Par Tootpadu 11/06/2008

Douze ans fictifs et trois ans réels ont passé, depuis l'évocation de l'enfer conjugal dans le premier film des frère et soeur Elkabetz, Prendre femme. C'est un temps suffisant pour oublier, ne serait-ce qu'involontairement, les détails de la vie familiale dysfonctionnelle des Ohaion. De toute façon, la poursuite de la saga élargit le cadre à la famille toute entière, au point de faire interagir plutôt adroitement une petite vingtaine de personnages sur une période temporelle et un décor ramassés.

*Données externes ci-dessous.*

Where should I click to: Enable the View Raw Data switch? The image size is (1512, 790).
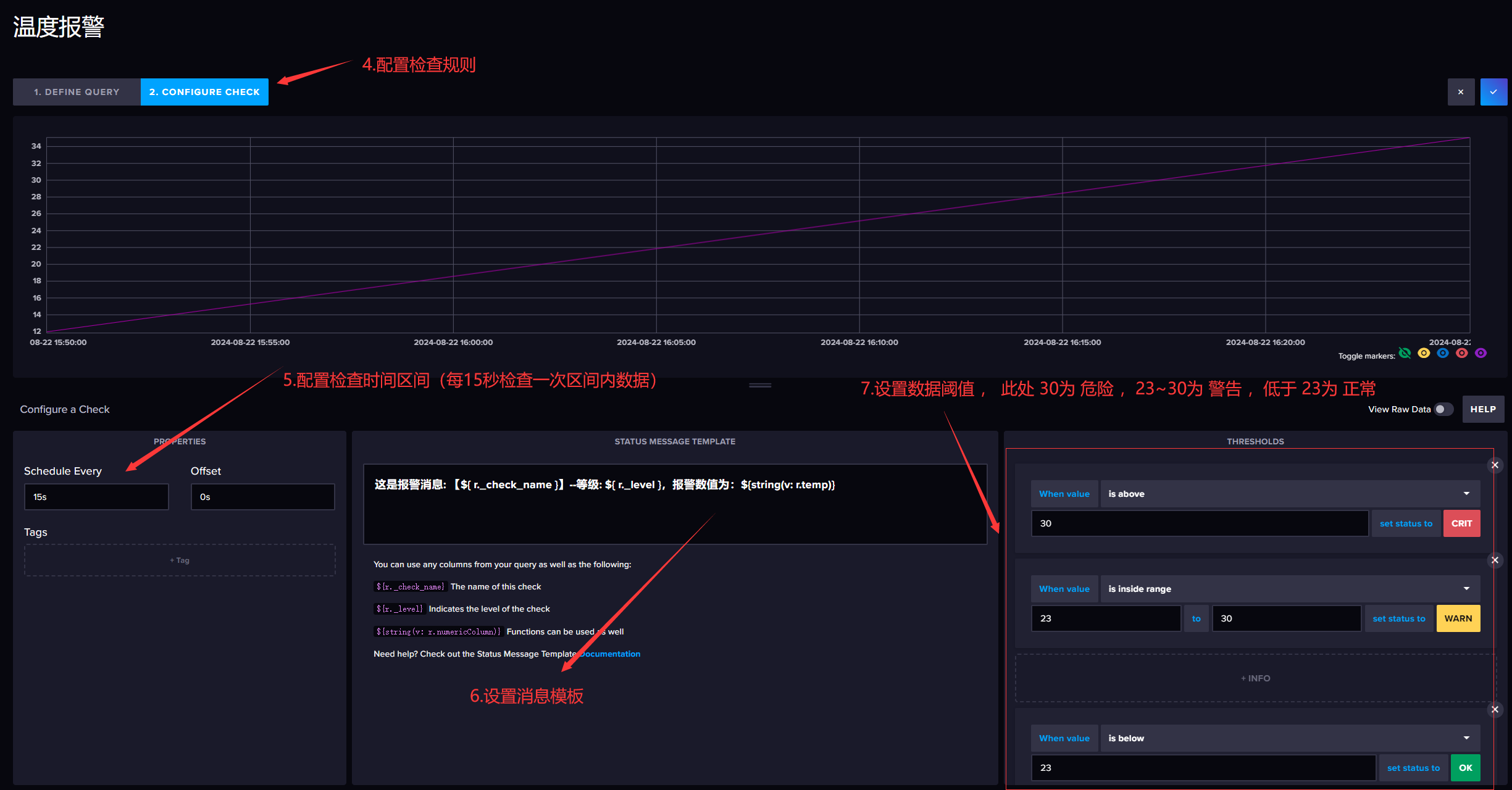pyautogui.click(x=1443, y=409)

L'unité de lieu et de temps, apparemment si chère aux réalisateurs, opère une fois de plus ici comme un moyen de pression dramatique fort efficace. Dès que nous nous sommes repérés dans cette famille riche en frères, soeurs et rancunes, ces dernières éclatent sans le moindre ménagement. Le ton toujours aussi théâtral n'enlève cette fois-ci rien à l'intensité des affrontements et à la fourberie intéressée des manoeuvres, pour redistribuer les cartes d'un point de vue matériel. A entendre parler ces frères et soeurs, ils n'ont plus que l'argent en commun, ainsi que des souvenirs sur le défunt bien divergeants, dès qu'ils quittent le terrain sûr des lieux communs. En cela, les Elkabetz captent avec beaucoup de justesse l'effilement des liens familiaux, à ce moment de la vie où les souvenirs d'une enfance passée ensemble sont trop lointains ou trop douloureux pour garder les intérêts communs vivants.
Cependant, tout n'est pas que lamentation et étripage dans Les Sept jours. Au moins deux instants de recul, lors des alertes à l'attaque chimique, au tout début et vers la fin du film, apportent à la fois un peu d'humour absurde et un bref retour aux valeurs essentielles de survie et de solidarité, qui éclipsent très temporairement l'état d'esprit de prédateur, qui règne dans cette famille après tout très ordinaire.